Doch Wohnungen sind rar in der bayerischen Landeshauptstadt, gerade für Flüchtlinge, die Wartelisten für Sozialwohnungen sehr lang. Ohne Mietvertrag müssten die Amanis weiter in der Gemeinschaftsunterkunft leben. Wo sich die Eltern seit zwei Jahren ein Zimmer teilen und die beiden Kinder eines, Küche und Toilette auf dem Gang. Das zu ändern sollte nun nicht an der Küche scheitern, auch wenn die Ablöse als relativ hoch erscheint. Außerdem wollte Isolde Fugunt nicht, dass sich die Familie Amanis dafür verschuldet – deshalb die Spendenkampagne.
Isolde Fugunt über ihren spontanen Spendenaufruf.
Das Geld ging auf dem Privatkonto der Münchnerin ein, teils kam es über den Online-Bezahldienst Paypal, eine Idee, die aus der FacebookGemeinschaft kam. „Es musste schnell gehen, da war Facebook eine pragmatische Variante.“Crowdfunding-Plattformen seien keine Alternative gewesen, da dort dann ein Teil des Geldes an den Betreiber fließe. Und soziale Anbieter wie etwa „betterplace“könnten nicht von Privatleuten genutzt werden.
Fugunt kann keine Spendenquittungen ausstellen. Warum aber funktioniert trotzdem die private Spendenkampagne via Facebook? „Ich denke, es ist das Bedürfnis nach einem konkreten Projekt gewesen.“Viele hätten gesagt, sie spendeten sonst keinen Hilfsorganisationen. Doch hier wüssten sie, wo das Geld konkret hinfließt.
In diesem Fall wird es nun das Startkapital für die Amanis sein in der neuen Wohnung, wie die Spender auf Facebook erfahren. Mittlerweile konnte der Mietvertrag unterzeichnet werden – selbst wenn die Küche jetzt doch nicht zwingend übernommen werden muss.
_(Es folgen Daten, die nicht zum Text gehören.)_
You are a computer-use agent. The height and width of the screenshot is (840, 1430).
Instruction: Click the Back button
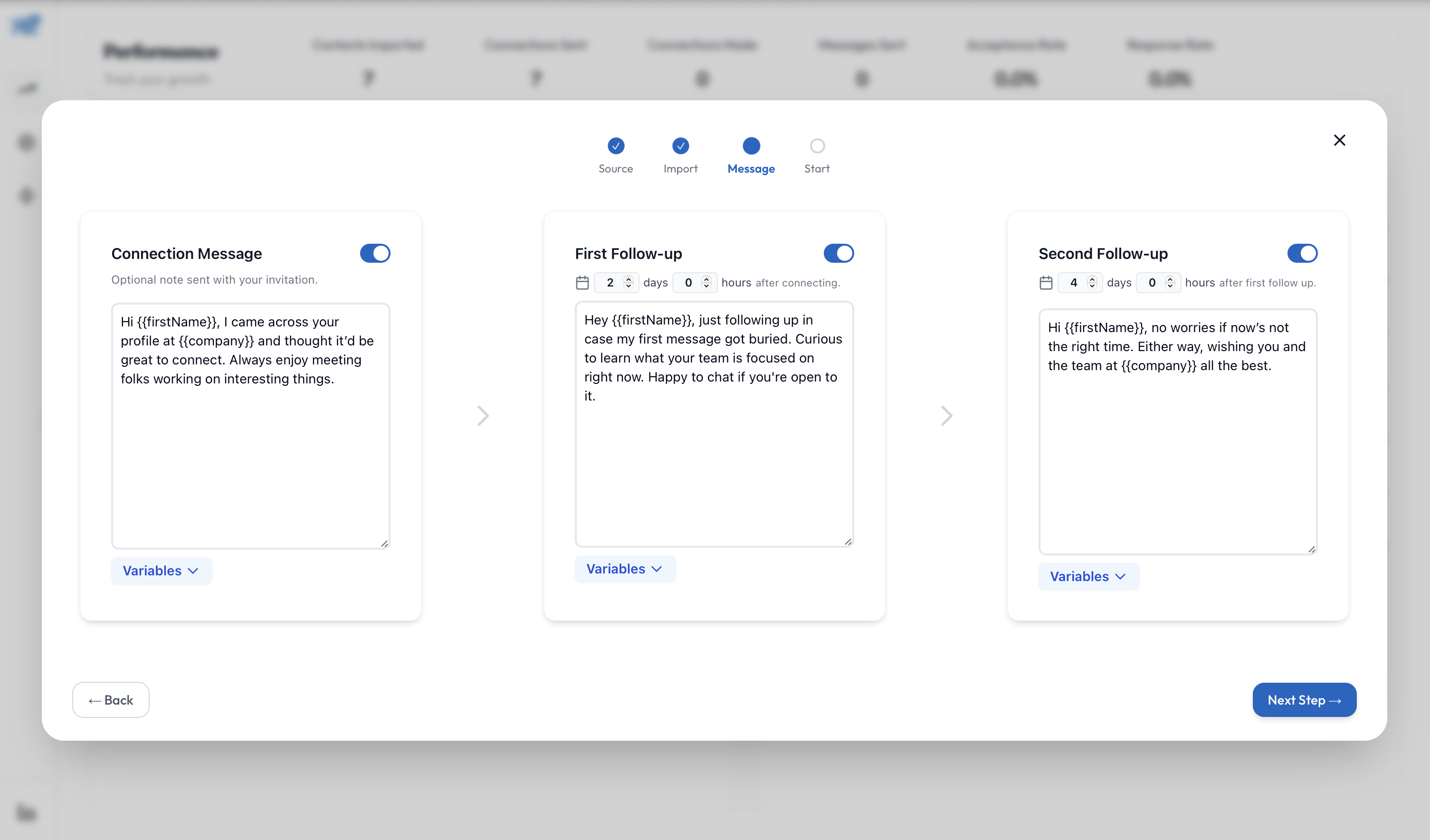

Das hat die Vermieterin kurzfristig entschieden, auch auf eine Kaution verzichtet sie.
Ein konkretes Projekt, eine vertrauenswürdige Initiatorin, die immer wieder informiert und Fragen beantwortet und die richtigen Facebook-Freunde: Das machte aus dem einzelnen Post im sozialen Netzwerk Facebook eine kleine, aber erfolgreiche Herbergssuche im Advent.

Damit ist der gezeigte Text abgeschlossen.